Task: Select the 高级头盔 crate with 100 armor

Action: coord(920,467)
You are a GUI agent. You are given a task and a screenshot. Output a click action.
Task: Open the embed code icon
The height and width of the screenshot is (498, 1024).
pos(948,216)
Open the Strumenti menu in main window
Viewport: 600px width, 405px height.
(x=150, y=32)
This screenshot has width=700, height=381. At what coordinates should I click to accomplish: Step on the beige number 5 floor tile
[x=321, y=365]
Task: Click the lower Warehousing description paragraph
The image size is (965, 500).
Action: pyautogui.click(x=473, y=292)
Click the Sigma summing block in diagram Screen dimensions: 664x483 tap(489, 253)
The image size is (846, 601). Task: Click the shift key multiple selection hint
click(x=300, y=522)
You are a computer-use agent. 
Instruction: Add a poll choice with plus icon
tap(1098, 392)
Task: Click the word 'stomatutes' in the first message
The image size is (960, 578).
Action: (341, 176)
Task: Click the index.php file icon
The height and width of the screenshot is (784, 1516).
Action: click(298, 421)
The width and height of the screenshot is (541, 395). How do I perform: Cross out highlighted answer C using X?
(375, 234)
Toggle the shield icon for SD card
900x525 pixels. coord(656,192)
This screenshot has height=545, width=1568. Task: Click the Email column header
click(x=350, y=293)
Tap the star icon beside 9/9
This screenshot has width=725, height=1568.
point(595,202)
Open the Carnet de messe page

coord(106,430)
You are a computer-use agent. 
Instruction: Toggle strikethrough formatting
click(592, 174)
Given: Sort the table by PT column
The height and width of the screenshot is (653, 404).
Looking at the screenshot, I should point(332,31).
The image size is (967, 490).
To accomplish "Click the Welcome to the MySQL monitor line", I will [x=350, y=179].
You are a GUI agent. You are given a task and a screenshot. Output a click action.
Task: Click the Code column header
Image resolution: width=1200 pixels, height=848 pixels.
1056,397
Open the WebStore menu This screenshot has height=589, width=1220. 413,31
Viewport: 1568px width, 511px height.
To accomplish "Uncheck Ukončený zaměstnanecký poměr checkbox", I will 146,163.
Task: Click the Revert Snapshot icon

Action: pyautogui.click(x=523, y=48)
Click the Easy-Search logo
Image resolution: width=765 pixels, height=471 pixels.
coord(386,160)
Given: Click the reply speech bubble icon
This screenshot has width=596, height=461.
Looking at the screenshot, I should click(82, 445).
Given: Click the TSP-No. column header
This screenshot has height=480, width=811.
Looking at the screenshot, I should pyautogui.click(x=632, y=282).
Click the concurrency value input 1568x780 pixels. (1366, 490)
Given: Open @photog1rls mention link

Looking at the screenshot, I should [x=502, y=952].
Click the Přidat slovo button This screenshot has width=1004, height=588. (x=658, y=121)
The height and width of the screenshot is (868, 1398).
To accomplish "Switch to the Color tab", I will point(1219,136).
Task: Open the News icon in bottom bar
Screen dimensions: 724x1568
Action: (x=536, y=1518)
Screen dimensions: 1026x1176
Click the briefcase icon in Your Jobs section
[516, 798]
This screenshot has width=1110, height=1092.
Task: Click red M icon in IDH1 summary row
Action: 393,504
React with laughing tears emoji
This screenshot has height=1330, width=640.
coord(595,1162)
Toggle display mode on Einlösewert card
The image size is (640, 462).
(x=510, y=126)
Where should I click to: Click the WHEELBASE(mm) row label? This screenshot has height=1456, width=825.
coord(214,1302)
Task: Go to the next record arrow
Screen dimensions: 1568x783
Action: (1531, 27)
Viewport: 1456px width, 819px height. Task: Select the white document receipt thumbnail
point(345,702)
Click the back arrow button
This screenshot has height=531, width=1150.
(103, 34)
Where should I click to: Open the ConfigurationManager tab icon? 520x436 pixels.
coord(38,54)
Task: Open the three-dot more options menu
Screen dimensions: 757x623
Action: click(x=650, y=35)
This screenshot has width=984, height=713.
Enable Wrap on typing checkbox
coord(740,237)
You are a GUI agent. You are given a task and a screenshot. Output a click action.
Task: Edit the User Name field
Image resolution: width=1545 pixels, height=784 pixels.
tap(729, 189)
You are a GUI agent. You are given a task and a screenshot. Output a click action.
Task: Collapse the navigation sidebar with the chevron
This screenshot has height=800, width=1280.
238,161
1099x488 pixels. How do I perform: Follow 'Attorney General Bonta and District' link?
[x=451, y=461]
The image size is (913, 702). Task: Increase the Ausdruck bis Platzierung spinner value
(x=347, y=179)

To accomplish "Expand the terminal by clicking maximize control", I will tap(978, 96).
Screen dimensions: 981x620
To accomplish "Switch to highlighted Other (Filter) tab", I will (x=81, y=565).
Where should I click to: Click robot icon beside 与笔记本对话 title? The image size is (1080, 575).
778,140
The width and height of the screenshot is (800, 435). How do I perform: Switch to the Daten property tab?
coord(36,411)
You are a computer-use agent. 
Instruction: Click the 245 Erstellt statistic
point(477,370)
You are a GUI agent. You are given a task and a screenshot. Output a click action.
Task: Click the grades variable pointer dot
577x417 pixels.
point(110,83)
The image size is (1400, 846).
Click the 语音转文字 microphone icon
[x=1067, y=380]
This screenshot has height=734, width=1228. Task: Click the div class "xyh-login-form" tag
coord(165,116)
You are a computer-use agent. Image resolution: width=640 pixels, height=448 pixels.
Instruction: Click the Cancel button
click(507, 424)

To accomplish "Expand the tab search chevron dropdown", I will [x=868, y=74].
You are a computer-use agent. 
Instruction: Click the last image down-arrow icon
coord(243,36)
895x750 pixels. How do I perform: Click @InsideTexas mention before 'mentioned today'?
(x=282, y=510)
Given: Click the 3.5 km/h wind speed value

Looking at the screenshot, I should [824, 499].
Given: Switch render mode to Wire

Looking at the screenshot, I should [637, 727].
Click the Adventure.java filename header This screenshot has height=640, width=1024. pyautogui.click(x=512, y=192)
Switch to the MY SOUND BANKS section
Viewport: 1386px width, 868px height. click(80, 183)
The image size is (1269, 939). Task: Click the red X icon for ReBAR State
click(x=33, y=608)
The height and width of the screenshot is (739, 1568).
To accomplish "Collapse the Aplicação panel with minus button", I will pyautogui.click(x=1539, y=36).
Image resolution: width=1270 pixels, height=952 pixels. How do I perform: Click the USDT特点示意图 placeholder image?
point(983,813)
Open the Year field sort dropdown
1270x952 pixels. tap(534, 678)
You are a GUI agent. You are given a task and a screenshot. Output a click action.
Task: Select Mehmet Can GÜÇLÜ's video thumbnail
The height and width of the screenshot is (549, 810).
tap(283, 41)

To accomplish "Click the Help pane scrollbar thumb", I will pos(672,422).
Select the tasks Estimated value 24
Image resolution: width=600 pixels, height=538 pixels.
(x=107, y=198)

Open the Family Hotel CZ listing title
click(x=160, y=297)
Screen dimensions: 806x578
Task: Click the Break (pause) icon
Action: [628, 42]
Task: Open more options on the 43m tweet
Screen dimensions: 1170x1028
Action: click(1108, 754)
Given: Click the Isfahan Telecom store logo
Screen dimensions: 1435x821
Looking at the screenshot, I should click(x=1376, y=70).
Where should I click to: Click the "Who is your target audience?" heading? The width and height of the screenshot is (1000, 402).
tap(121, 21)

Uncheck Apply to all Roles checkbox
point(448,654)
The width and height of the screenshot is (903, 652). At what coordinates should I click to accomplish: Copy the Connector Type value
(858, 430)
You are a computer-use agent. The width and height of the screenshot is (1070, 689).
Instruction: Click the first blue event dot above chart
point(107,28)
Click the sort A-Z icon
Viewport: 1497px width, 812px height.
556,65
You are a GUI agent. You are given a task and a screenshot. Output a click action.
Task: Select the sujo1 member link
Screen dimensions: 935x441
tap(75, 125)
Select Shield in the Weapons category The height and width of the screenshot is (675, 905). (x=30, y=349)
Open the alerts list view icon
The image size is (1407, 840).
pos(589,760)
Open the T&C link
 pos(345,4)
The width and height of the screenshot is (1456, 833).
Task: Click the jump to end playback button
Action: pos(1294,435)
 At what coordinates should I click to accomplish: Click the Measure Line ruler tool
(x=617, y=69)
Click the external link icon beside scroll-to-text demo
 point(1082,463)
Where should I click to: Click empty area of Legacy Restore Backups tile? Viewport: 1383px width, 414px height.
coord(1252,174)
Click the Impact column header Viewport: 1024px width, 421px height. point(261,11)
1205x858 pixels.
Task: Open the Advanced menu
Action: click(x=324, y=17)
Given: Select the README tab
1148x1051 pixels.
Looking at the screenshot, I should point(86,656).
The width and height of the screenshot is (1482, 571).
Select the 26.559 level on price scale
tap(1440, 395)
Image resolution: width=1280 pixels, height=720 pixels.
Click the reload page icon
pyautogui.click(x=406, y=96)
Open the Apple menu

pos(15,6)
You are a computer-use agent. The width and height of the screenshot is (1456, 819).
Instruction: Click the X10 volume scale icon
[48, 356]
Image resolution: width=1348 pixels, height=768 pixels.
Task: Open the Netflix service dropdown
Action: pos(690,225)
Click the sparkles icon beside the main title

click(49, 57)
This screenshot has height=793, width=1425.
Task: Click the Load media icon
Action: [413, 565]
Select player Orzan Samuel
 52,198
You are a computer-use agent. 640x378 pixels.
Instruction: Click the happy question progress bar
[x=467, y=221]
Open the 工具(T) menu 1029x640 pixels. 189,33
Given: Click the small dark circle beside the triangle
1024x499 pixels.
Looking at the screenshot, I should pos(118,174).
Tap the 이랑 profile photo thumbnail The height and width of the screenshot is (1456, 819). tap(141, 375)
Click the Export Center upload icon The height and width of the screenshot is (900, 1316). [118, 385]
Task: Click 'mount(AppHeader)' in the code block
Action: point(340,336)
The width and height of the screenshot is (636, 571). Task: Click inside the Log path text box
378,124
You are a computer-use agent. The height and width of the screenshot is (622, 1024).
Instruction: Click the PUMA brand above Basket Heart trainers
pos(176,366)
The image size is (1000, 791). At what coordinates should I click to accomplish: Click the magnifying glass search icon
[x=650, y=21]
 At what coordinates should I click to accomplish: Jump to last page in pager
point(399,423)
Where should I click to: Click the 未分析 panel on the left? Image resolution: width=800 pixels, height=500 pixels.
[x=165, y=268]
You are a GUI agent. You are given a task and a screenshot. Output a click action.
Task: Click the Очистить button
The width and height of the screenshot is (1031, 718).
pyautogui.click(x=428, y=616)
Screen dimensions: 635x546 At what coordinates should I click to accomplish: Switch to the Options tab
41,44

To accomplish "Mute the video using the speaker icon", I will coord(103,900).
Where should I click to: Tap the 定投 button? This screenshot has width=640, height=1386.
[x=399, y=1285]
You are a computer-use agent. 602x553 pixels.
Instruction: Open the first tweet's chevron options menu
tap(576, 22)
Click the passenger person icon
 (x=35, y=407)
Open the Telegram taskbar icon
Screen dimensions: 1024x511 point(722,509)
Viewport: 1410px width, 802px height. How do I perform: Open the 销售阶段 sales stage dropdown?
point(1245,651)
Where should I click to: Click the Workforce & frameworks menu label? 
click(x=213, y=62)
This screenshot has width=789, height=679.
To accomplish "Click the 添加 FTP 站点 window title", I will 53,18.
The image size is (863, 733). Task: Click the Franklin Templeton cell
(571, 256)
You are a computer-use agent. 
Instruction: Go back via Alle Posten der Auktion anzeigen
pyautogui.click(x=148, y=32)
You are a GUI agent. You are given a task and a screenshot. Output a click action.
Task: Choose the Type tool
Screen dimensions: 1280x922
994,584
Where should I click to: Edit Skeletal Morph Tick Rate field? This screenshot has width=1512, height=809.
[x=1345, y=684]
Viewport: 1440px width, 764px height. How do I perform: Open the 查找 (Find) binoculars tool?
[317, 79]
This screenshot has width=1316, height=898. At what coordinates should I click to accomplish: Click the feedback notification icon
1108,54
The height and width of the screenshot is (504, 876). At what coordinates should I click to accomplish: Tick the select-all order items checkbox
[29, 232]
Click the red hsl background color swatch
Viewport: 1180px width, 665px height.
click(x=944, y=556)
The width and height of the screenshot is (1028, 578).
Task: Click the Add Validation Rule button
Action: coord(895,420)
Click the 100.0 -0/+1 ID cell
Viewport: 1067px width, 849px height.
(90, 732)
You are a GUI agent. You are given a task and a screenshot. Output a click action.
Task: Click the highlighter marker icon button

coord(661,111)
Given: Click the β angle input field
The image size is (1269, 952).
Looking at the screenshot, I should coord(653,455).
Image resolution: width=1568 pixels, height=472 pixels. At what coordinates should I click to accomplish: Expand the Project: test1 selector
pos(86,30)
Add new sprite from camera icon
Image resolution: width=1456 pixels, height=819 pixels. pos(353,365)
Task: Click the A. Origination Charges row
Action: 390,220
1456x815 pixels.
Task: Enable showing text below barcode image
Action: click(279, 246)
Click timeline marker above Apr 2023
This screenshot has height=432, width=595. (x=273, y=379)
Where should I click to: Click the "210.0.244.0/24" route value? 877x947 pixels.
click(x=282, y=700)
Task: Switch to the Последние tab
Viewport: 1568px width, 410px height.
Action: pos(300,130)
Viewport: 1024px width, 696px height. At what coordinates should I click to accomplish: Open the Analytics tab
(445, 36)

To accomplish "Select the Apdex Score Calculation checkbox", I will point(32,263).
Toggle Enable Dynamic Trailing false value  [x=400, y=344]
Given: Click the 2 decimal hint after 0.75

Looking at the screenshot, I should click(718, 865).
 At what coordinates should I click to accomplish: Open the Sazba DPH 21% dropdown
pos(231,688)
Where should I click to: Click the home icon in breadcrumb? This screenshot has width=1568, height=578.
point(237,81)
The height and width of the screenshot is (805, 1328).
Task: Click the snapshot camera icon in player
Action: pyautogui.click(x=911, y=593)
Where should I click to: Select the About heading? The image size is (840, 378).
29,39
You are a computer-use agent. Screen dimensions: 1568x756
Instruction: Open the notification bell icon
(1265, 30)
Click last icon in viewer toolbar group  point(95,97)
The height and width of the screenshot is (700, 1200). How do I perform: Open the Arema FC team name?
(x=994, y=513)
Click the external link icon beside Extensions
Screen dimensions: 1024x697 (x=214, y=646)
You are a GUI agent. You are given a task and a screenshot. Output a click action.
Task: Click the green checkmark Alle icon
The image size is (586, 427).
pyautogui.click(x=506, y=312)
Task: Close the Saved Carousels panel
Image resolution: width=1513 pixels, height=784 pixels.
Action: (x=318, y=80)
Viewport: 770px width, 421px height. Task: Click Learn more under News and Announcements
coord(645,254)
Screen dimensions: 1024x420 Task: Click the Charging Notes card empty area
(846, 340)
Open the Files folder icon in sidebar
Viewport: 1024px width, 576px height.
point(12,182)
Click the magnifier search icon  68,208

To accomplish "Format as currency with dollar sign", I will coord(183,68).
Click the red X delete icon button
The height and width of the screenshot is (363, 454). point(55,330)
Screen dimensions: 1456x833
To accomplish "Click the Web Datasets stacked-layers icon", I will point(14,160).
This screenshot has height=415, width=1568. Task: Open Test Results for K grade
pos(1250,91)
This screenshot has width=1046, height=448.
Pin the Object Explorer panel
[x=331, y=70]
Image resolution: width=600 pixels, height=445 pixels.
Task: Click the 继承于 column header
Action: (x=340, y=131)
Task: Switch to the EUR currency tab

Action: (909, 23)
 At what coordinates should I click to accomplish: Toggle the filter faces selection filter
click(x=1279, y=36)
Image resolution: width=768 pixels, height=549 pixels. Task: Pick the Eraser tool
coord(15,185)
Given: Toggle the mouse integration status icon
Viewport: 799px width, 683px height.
-------
» What this task involves:
Reproduce exactly the first line of the listing and every line after it, through the one containing "Click the Sigma". Nothing else belongs in the output.

» Exercise response:
Task: Select the 高级头盔 crate with 100 armor

Action: coord(920,467)
You are a GUI agent. You are given a task and a screenshot. Output a click action.
Task: Open the embed code icon
The height and width of the screenshot is (498, 1024).
pos(948,216)
Open the Strumenti menu in main window
Viewport: 600px width, 405px height.
(x=150, y=32)
This screenshot has width=700, height=381. At what coordinates should I click to accomplish: Step on the beige number 5 floor tile
[x=321, y=365]
Task: Click the lower Warehousing description paragraph
The image size is (965, 500).
Action: pyautogui.click(x=473, y=292)
Click the Sigma summing block in diagram Screen dimensions: 664x483 tap(489, 253)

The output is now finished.